# Stated goal 1
In the passage on service-tech aggregators, for what purpose did Nicholas Negroponte popularize "disintermediation," and what must the new-age "middlemen" of reintermediation do? Answer in one to three sentences.
# Stated goal 2
Name every element that the passage on service-tech aggregators includes in Swiggy's usual blend of value.
# Stated goal 3
Write the next part of the passage on service-tech aggregators and disintermediation, beginning immediately after its final sentence.

# Supplied passage
•••••

Shivaji Dasgupta
In 2023, app-based food delivery businesses in India may clock $35 billion in revenues with a projected CAGR of 20% till 2027. Urban Company is tipped to record numbers over Rs 450 crore in the same period. Ola and Uber generate revenues in excess of Rs 1,000 crore annually. What service-tech aggregators must learn to fear is not predictable organic competition but chronic ‘disintermediation’ by brands and end users.
‘Disintermediation’ was popularised by Nicholas Negroponte, MIT Media Lab, with a view towards removing non-value-adding channels. In the e-commerce era, he curated ‘reintermediation’, wherein new age ‘middlemen’ must operationally curate unreplicable sources of value. For Swiggy, the blend usually includes choice, discounts, P2P ratings and convenience. For Urban Company, a stamp of credibility and professionalism for organising unorganised services.

•••••

# Source data
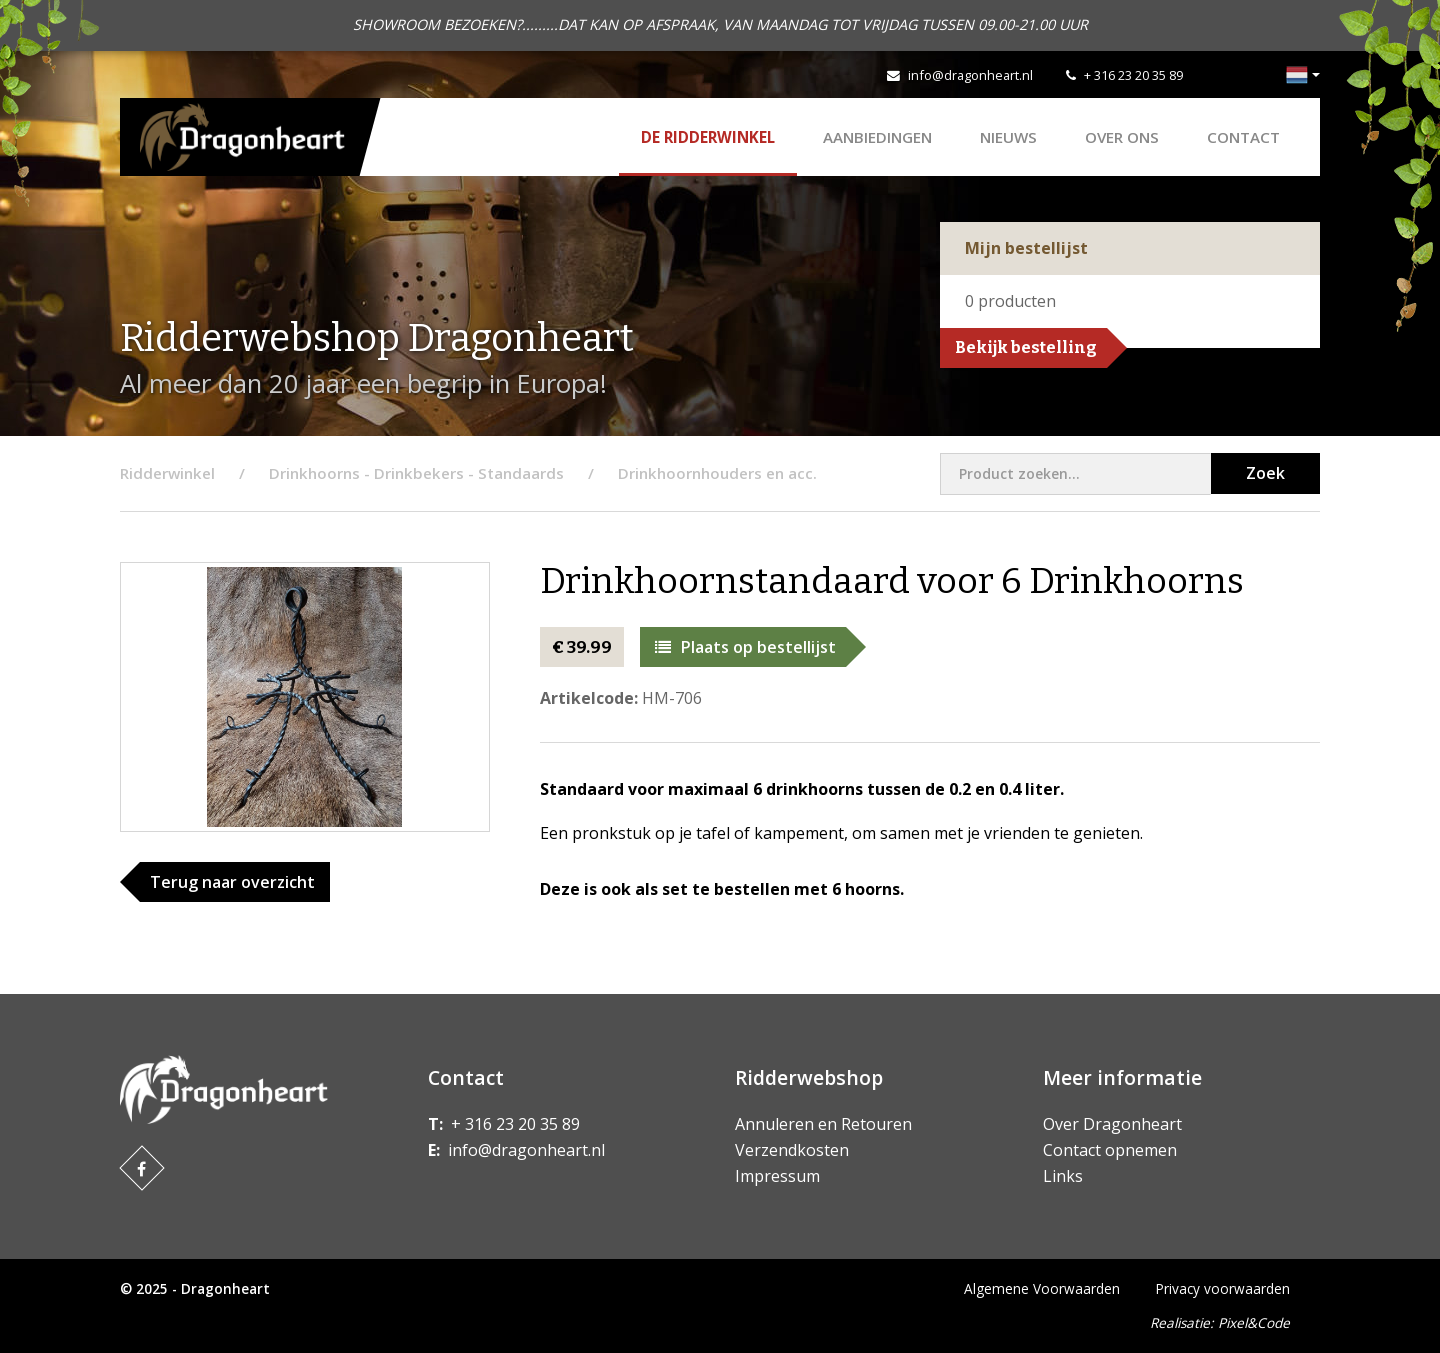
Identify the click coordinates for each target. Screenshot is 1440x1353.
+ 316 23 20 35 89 (1133, 75)
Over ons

•••••

# Exercise response 1
Nicholas Negroponte of the MIT Media Lab popularized "disintermediation" to promote removing channels that add no value. Under "reintermediation," the new-age middlemen must operationally curate sources of value that cannot be replicated.

# Exercise response 2
- Choice
- Discounts
- P2P ratings
- Convenience

# Exercise response 3
While providing high-quality engagement, these brands usually underestimate a key customer insight — Indians love to build human relationships and are not happy with corporate facades. Whether with plumbers, drivers, or more. A well-entrenched emotion is aided by the perception that costs will be lower.
From the gig worker perspective, draconian commission structures demanded by intermediaries are easy deal breakers. Blinkit business is stressed as the remuneration of delivery personnel has been slashed. More than 900 restaurants exited the Swiggy Dineout association in 2022 for similar reasons.
The above are aviation turbine fuel for Indian customer behaviour, as the providers of destination value are themselves dismissing the intermediary brands. Domino’s Pizza and speciality restaurants are investing in direct delivery networks that substitute the Swiggy-Zomato nexus. Surely a successful strategy when a customer base exists and a D2C referral protocol is in place.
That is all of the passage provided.